Isu komando teritorial (koter) mencuat setelah Panglima TNI Jenderal Endriartono Sutarto menegaskan akan menggunakan lembaga tersebut untuk mencegah terorisme di tanah air pada peringatan hari jadi TNI 5 Oktober lalu. Pro dan kontra mewarnai wacana yang dilempar Panglima TNI itu, untuk menjawab kegusaran berbagai pihak akhirnya Panglima kembali angkat bicara.
Panglima mengingatkan bahwa peran dan fungsi komando teritorial (koter) adalah untuk melakukan deteksi dini dan pencegahan terhadap aksi terorisme di tanah air yang belakangan menjadi sorotan dunia.
"Koter saat ini selain menjalankan peran dan fungsi pertahanan, juga membantu kepolisian untuk melakukan deteksi dini dan pencegahan adanya aksi terorisme," katanya, seusai memberikan pengarahan kepada seluruh jajaran Kotama TNI Angkatan Darat, di Mabes AD, di Jakarta, Rabu (12/10).
Endriartono juga menjelaskan bahwa peran dan fungsi koter dalam masalah pertahanan negara tidak pernah ‘mati’ karena itu tidak ada istilah diaktifkan kembali. Bahkan kini untuk memenuhi tuntutan jaman, peran dan fungsi koter ditambah untuk membantu kepolisian memberikan informasi tentang semua hal yang mengarah pada kegiatan terorisme.
Deteksi dini dan pencegahan terhadap kemungkinan aksi terorisme, menurut Endrartono, lebih penting dilakukan dibanding mengungkap siapa pelaku aksi teror. Pada tahap inilah fungsi intelijen tidak akan berjalan efektif jika tidak disertai masukan dan informasi sebanyak-banyaknya dari masyarakat.
"Koter melalui Bintara Pembina Desa (Babinsa) yang selama ini banyak berinteraksi dengan rakyat, dapat menjalankan fungsi tersebut dengan memberdayakan masyarakat untuk lebih memahami situasi lingkungannya, terutama jika melihat hal-hal yang mengarah pada kegiatan terorisme," jelas Panglima TNI.
Panglima juga mengingatkan bahwa peran masyarakat dalam memberikan informasi sangat penting.

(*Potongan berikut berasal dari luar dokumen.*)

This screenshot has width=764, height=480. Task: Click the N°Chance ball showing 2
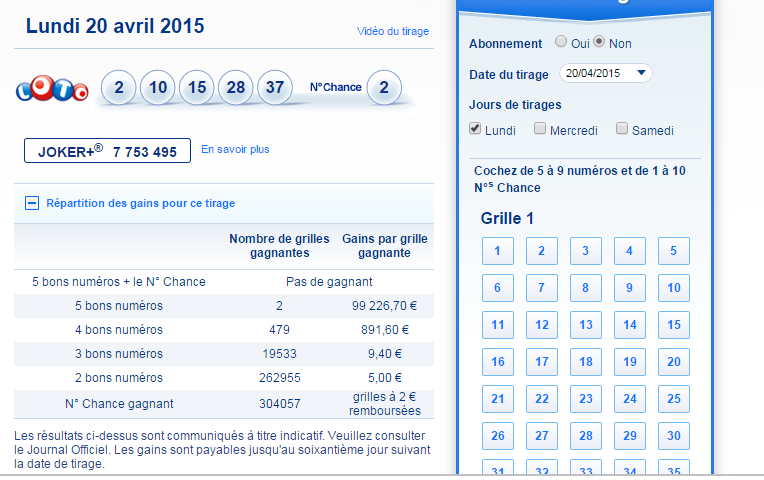[x=383, y=88]
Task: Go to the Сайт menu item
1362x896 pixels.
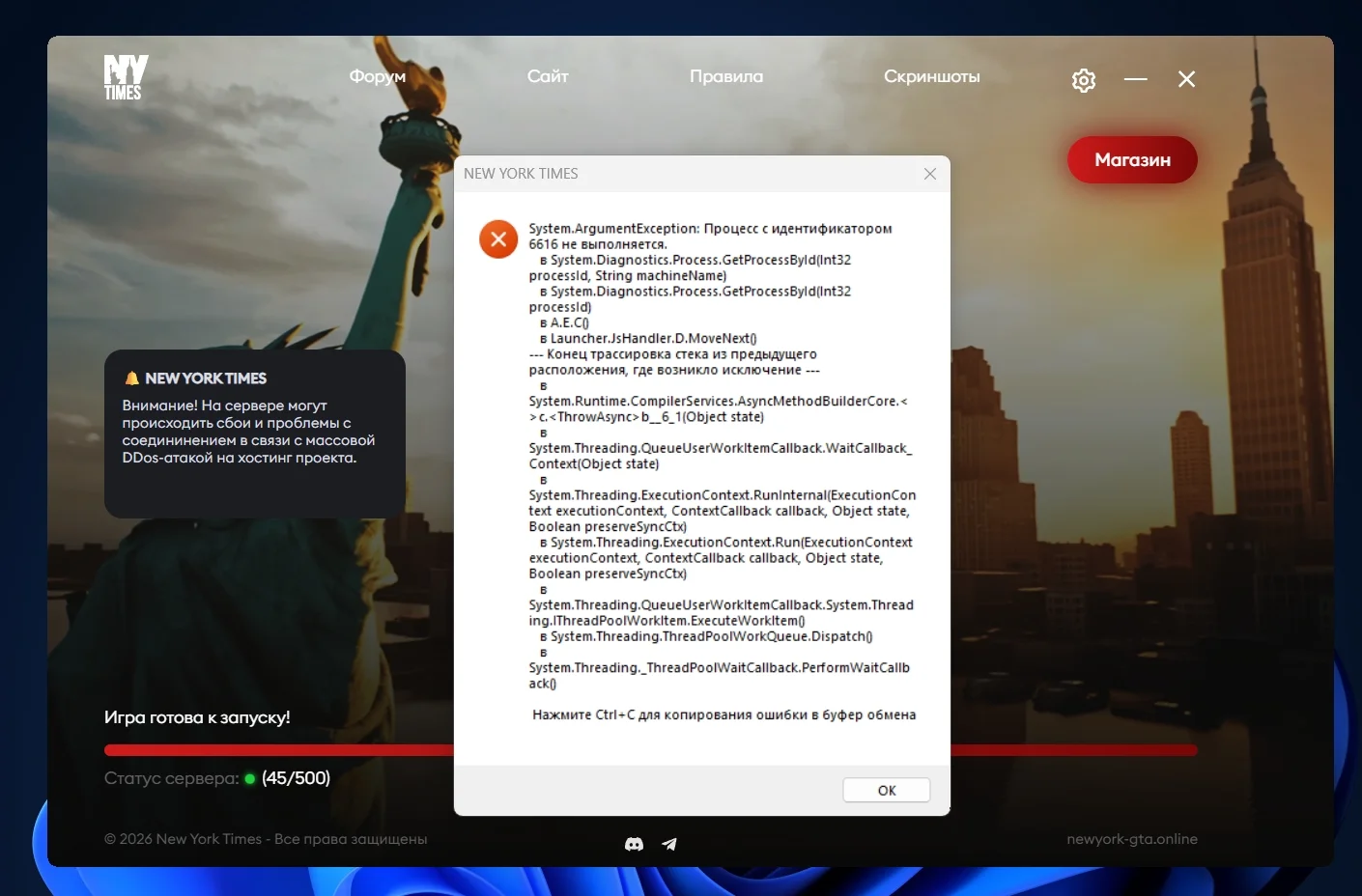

Informasi masyarakat itulah yang nantinya oleh Babinsa dan para prajurit TNI di lapangan disampaikan kepada pihak kepolisian sebagai bentuk deteksi dini dan pencegahan terhadap aksi terorisme.
"Fungsi intelijen, tidak hanya dilakukan oleh badan-badan dan institusi intelijen. Setiap prajurit dan elemen masyarakat lainnya adalah badan pengumpul keterangan. Fungsi intelijen akan efektif jika banyak masukan dan informasi yang diberikan masyarakat," tegas Endriartono .
Panglima juga terlihat realistis dan ingin menjawab kekhawatiran sebagian pihak bila koter digunakan untuk kepentingan politik praktis. Saat ini segala tindakan TNI harus dalam koridor hukum, begitu juga dalam melakukan deteksi dini dan pencegahan aksi terorisme.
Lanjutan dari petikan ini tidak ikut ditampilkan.